In congressional testimony, coronavirus expert Ralph Baric stated that "the market was the site of amplification in late December, January. That's still two months from the origin date, based on a molecular clock, which means it was circulating somewhere before it got there."

Between January 1 and March 30, epidemiologists from China CDC collected 457 samples from animal matter including carcasses and feces and collected 923 environmental samples. All animal samples tested negative for SARS-CoV-2. SARS-CoV-2 was found in 73 environmental samples. Live virus was isolated from three samples, two of which came from stalls belonging to known patients. No significant association was found between environmental virus titer and the type of product sold at particular stalls. SARS-CoV-2 was identified in all four sewer wells in the market. Overground drainage from the surrounding area concentrated under the market.
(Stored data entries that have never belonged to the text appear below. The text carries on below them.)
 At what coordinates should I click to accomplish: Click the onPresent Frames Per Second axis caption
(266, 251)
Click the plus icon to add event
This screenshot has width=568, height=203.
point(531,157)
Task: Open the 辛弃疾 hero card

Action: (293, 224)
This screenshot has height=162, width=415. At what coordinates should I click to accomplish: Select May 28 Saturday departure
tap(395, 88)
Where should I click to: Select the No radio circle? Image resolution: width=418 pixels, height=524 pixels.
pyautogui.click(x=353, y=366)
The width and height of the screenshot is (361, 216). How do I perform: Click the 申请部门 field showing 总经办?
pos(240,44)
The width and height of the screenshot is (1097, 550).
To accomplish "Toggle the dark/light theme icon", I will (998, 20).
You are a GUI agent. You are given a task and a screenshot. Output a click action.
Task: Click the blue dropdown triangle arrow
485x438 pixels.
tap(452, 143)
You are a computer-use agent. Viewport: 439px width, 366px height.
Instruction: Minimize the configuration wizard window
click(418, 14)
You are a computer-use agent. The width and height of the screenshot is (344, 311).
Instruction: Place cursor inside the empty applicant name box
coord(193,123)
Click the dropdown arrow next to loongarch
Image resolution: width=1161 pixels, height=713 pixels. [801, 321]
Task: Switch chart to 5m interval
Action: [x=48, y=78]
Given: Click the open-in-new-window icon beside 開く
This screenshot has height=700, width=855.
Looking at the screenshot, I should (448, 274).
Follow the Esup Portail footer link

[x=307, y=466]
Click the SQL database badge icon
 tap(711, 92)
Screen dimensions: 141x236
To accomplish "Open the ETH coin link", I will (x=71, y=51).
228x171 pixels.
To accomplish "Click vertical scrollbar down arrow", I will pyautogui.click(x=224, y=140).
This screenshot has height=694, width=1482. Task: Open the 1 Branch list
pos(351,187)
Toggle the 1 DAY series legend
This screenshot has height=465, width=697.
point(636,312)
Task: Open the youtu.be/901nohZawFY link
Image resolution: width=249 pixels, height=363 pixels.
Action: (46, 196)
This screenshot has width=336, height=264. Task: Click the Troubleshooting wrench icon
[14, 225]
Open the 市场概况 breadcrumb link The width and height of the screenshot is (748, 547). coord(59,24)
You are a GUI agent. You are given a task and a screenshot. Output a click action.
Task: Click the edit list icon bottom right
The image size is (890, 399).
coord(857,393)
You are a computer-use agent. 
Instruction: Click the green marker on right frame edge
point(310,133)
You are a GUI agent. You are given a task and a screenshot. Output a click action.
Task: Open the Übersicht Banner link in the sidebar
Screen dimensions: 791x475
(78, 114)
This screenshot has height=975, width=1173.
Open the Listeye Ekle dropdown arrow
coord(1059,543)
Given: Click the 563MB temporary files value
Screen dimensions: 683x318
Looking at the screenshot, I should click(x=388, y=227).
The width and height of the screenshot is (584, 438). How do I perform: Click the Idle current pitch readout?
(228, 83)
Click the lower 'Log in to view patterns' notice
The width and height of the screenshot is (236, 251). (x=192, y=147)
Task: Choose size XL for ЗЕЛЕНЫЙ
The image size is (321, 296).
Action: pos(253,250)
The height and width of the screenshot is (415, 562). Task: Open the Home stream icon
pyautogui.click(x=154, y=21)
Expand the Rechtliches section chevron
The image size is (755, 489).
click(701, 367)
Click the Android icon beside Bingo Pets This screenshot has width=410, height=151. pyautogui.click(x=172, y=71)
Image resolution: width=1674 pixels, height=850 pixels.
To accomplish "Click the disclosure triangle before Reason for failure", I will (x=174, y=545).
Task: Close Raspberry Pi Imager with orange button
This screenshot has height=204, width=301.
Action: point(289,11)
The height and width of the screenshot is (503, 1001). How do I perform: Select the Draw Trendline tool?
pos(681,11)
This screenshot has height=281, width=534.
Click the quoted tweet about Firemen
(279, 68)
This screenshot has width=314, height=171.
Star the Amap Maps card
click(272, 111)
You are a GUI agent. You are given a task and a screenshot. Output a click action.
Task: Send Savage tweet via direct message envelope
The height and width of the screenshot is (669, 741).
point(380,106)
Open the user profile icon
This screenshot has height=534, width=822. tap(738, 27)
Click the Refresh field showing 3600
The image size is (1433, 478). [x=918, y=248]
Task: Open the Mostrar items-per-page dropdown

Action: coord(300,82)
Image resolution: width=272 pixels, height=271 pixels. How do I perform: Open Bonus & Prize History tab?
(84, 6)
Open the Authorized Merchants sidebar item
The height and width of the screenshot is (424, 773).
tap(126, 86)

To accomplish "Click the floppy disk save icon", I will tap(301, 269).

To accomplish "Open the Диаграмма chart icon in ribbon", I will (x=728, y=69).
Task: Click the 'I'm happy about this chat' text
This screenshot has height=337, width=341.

One environmental sample contained lineage A/S SARS-CoV-2, while all others belonged to lineage B/L. The sample containing lineage A/S also contained evidence of humans and livestock, but no wild animals. Overall, wildlife including racoon dogs were detected at very low levels and mostly associated with negative samples. Liu et al. wrote that there was not enough information to determine the origin of the virus. In particular, they wrote that the evidence does not prove the presence of an infected raccoon dog or the occurrence of multiple zoonotic spillovers at the market as proposed by Pekar et al.

==Origins of variants==
The World Health Organization defines variants of concern as a variant with evidence of increase transmissibility, severity, or immune escape. All variants of concern so far independently evolved from the original strain, rather than from each other.

The evolution of the Omicron variant appeared to be more rapid than other variants. Theories for the origin of the omicron variant include long-term circulation among humans outside areas where genetic surveillance was performed, mutation in an immunocompromised individual, or adaptation in an animal species after reverse zoonosis. The Omicron variant is proposed to have originated in mice.